I have to say I became slightly besotted by this: the artist’s eyes have an element of intense scrutiny to them, as if nothing could ever be hidden to his sight, yet they are seemingly sympathetic, even kindly. The “info” on the gallery wall refers to students subsequently studying Rubens’ flesh tones to see how he made the features “so solid, tactile and vivacious”. However, I was more fascinated by the contrast between the perfection of the face (the delicately smooth pink and white, the fine flicks of the beard; those lips), and the roughness of the background painting just behind him where the paint is ‘raw’ in colour and texture, the canvas (almost) exposed. ‘I’m not only a gentleman and a courtier’, Rubens tells Charles (perhaps), ‘but an alchemist, a magician: I can ‘make flesh’ out of these raw materials’. It’s actually very exciting.

Two paintings that really jumped out, given our recent discussions of the Norwich School of Painters and the influence of the Dutch masters upon them, were, firstly,

David Teniers the Younger’s “Fishermen on the Sea Shore” [c. 1623]:

Photograph by author

which has that dramatic contrast of colour and chiaroscuro in the figures of the foreground in comparison with the grey blues and ochres of the background – an effect explored by Joseph Stannard in his sea coast pictures. Paintings such as these would also influence the early Newlyn School artists later in the century. Secondly, you remember those extraordinary still-life paintings by Emily Stannard and her niece Eloise Harriet Stannard, well they had drawn their inspiration and standards from paintings such as:

Gerrit Dou: The Grocer’s Shop [1672]

Photograph by author

which is only a few inches square and yet a gem of delight, it overflows with detail and bustle.

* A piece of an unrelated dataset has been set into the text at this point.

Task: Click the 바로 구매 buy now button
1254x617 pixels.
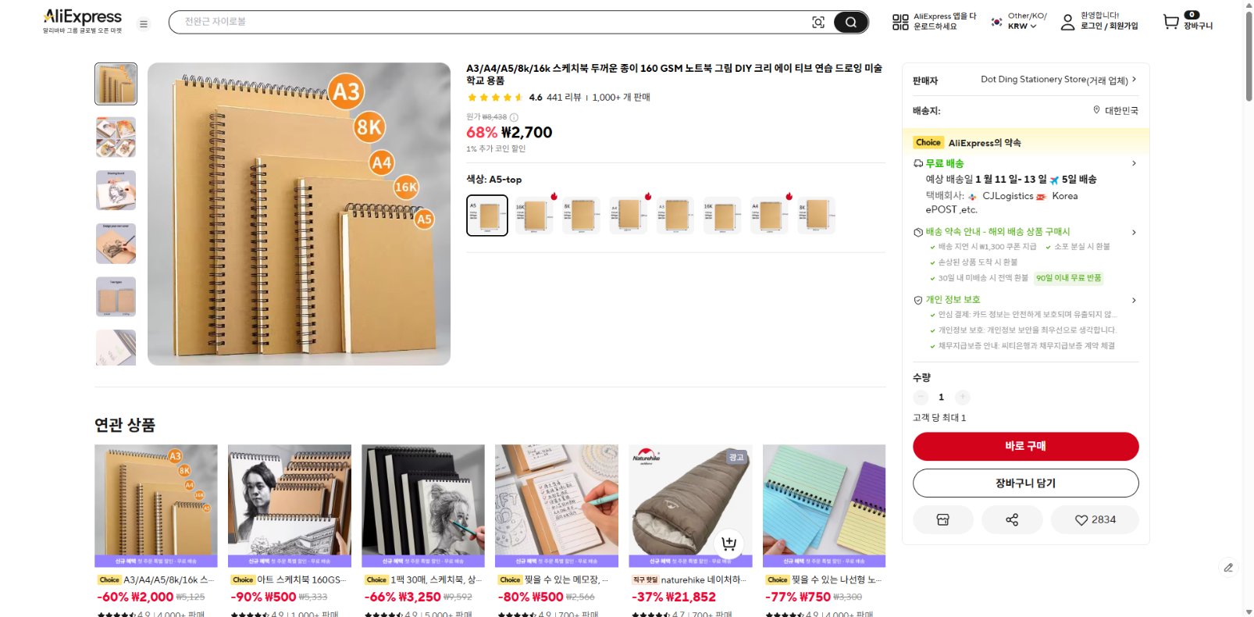Action: point(1025,446)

There are so many paintings and each of us will be drawn to different ones for different reasons. To see Johannes Vermeer’s “The Music Lesson” (early 1660s) is, for example, a truly heart-stopping moment.

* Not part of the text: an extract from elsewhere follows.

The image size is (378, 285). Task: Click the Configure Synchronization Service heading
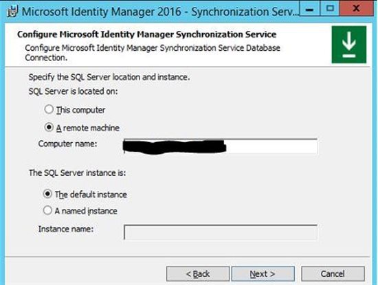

And, on the wet, drizzly and cold day of my visit, I definitely needed colour…

Photograph by author

“The Libyan Sybil” (1651) by the Italian Baroque painter known as Guercino. The combination of the pink and orange in direct contrast to the blues is heavenly, and the whole rhythm of the drapes, shoulder, arm, book and hand render an enormous sense of radiant calm, most suitable for one of the prophetesses of the ancient world who foresaw the coming of Christ.

Rather more dramatic in subject matter:

“Judith with the Head of Holofernes” by Cristofano Allori (1615)

Photograph by author

It’s said that whilst the painting is based on the classic story in which, to save her city, Judith beheads Holofernes, the leader of invading troops, it is also the autobiographical story of one of Allori’s love affairs – and that it is he who is represented as beheaded by his mistress masquerading as Judith! In turn, however, if you can avoid the head being thrust towards us, just look at that velvet mossy green, the shimmering silk pink and the embroidered yellow-gold – simply exquisite!

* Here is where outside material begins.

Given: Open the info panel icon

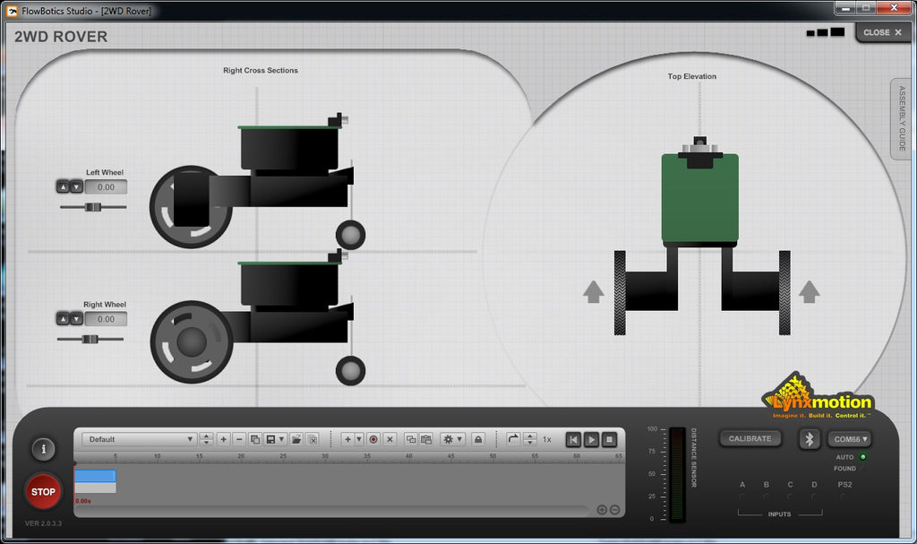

It really is a gorgeous, satisfying and stimulating exhibition, a jewellery box of delights! There is more information on The Queen’s Gallery website (including a couple of upcoming online events that look very interesting). The exhibition runs until January 2022, and I really would recommend popping in – all the Gallery Assistants are so brilliantly warm and welcoming and the paintings, well: balm to the soul!